IBM Shares Drop Over 20% After Preliminary Earnings Miss Expectations

IBM Shares Drop Over 20% After Preliminary Earnings Miss Expectations
1 min readBusinessMarketsTechnology

IBM's earnings shortfall triggered a sharp selloff, impacting software and IT stocks across the sector.

  • IBM’s stock fell more than 20%, marking its steepest single-day decline in nearly 40 years.
  • IBM reported preliminary second-quarter sales and profits below analyst expectations.
  • The company attributed the revenue miss to customers pulling back on spending.
  • Sources report that high memory prices and increased AI investments are affecting enterprise software budgets.
  • The earnings warning led to a broader decline in software and IT services stocks.

IBM released preliminary second-quarter earnings showing profit and revenue below expectations, leading to a significant drop in its stock price. The announcement also affected other software and IT services stocks.

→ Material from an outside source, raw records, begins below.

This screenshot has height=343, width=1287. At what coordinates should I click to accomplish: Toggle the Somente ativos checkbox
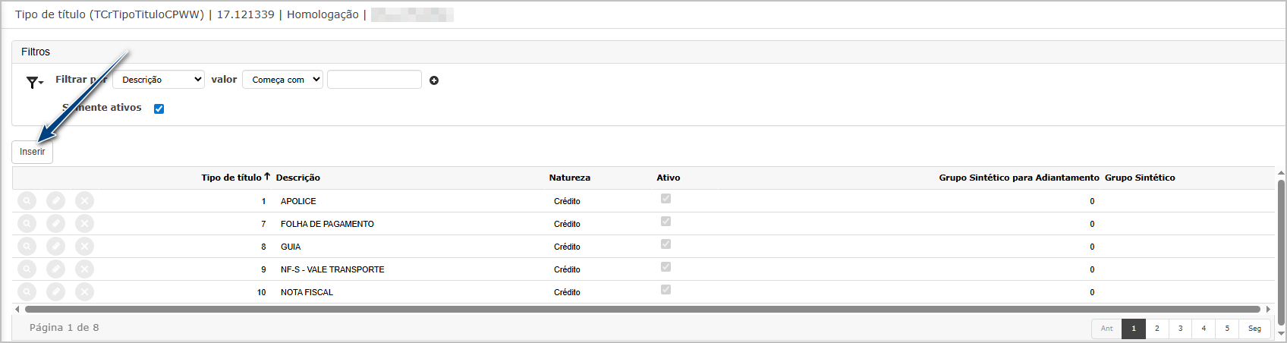pos(159,109)
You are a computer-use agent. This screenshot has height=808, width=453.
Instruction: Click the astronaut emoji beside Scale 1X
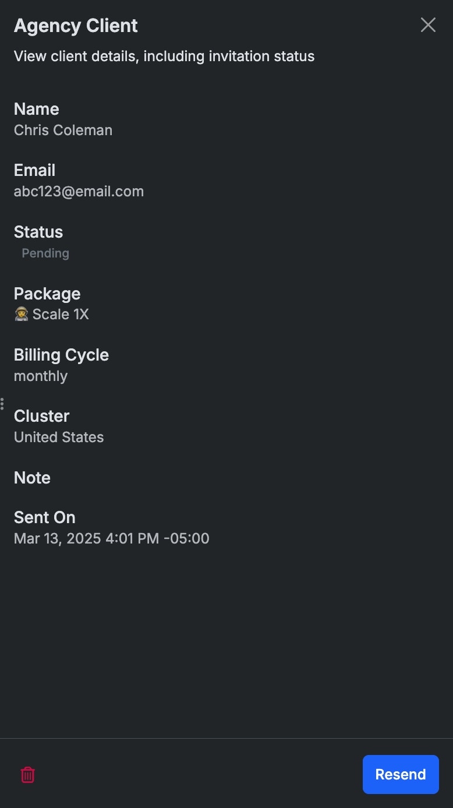[22, 315]
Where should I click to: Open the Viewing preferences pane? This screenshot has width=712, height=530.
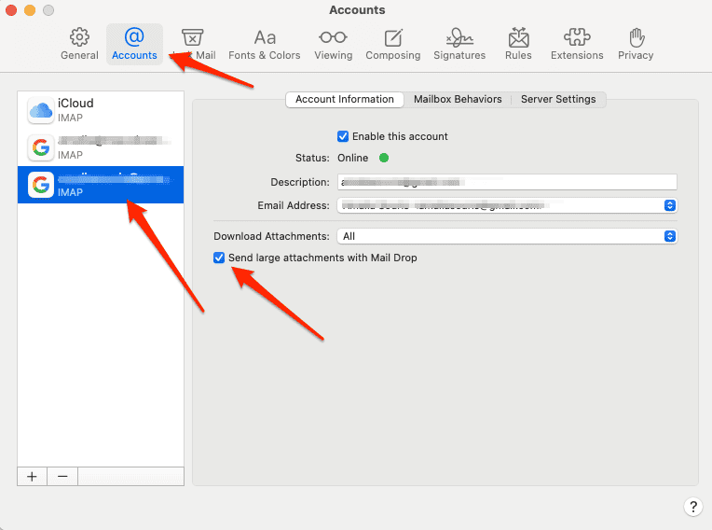click(x=333, y=43)
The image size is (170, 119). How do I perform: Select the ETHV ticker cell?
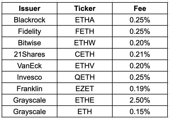click(85, 66)
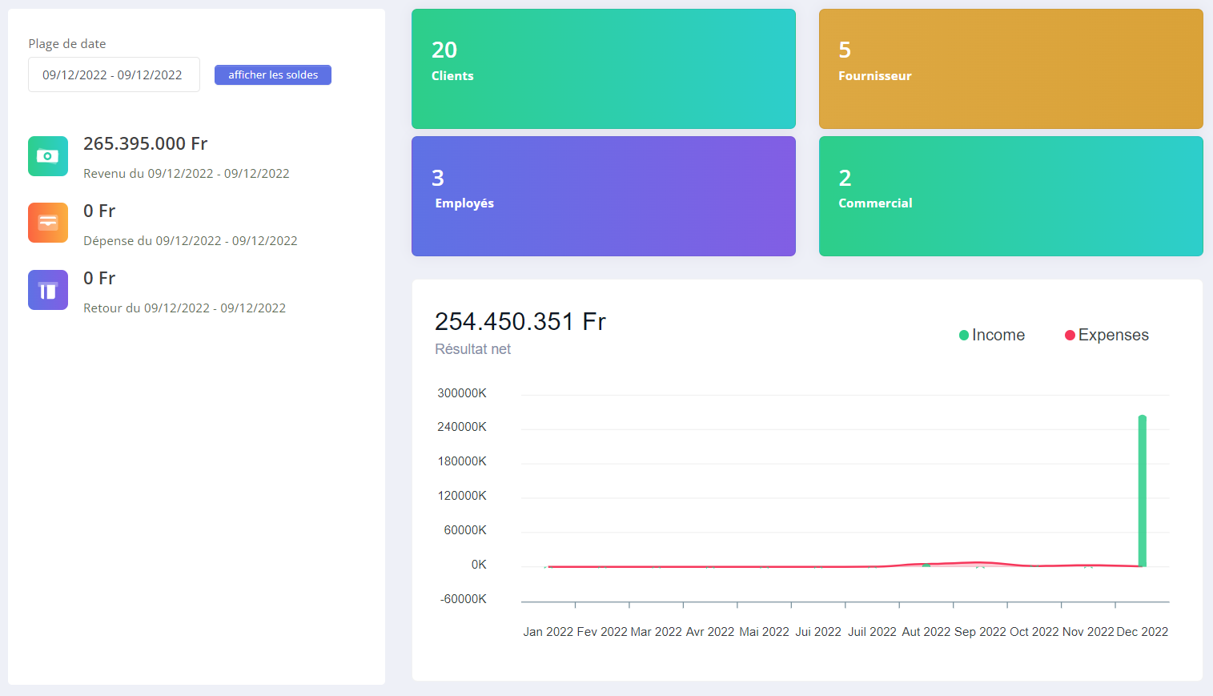Open the 2 Commercial card

point(1010,196)
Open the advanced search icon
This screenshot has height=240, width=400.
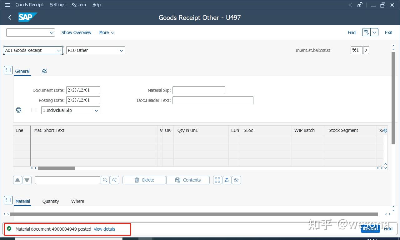pos(114,180)
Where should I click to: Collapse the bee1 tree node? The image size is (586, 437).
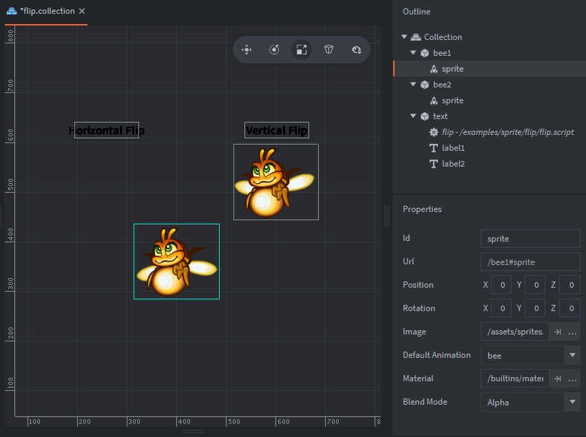click(x=413, y=53)
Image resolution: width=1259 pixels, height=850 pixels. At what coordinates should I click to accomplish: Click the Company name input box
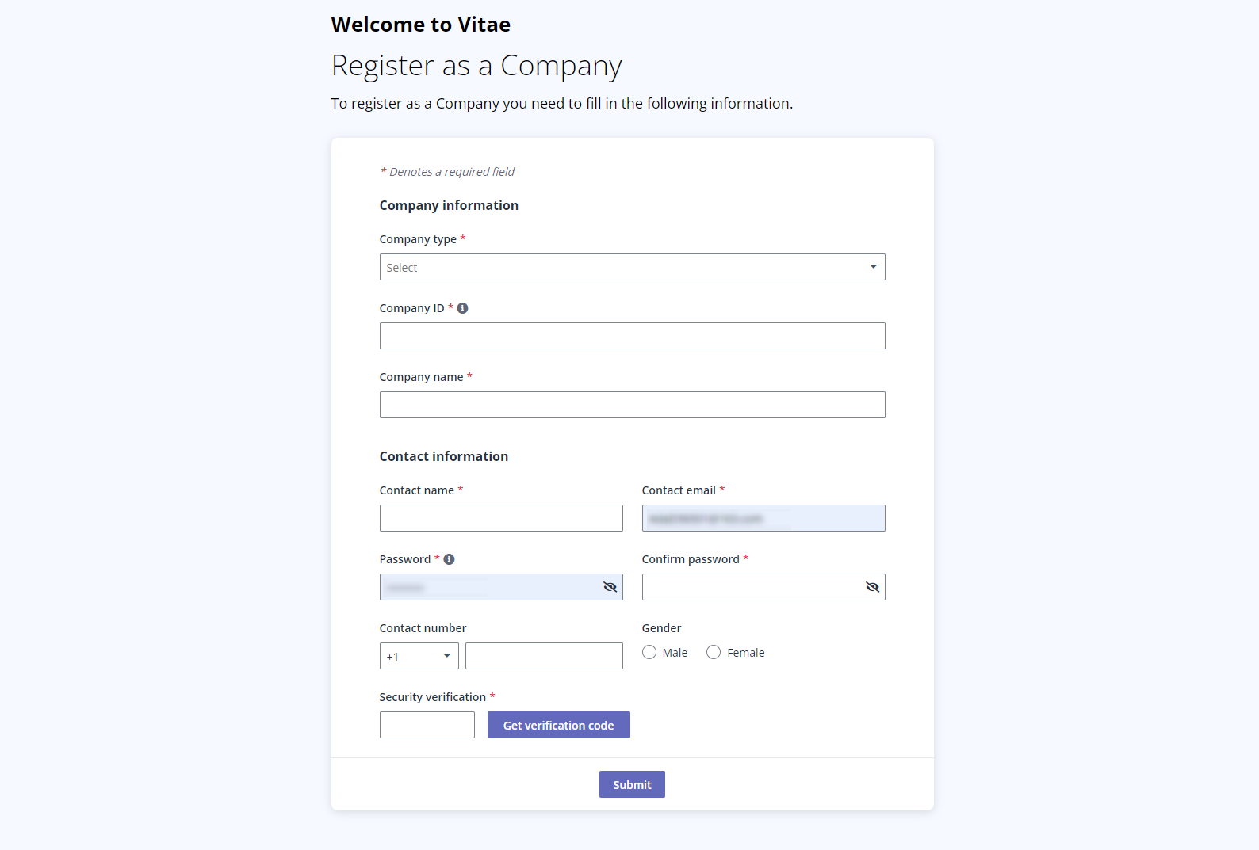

The sharp decline in IBM's stock highlights concerns about shifting enterprise technology spending, with broader implications for the software and IT sector. The results suggest that rising costs and AI investments may be reshaping corporate budgets.

Investors will monitor IBM's official earnings release and look for further guidance on technology spending trends. The broader sector reaction may prompt companies to reassess forecasts and strategies.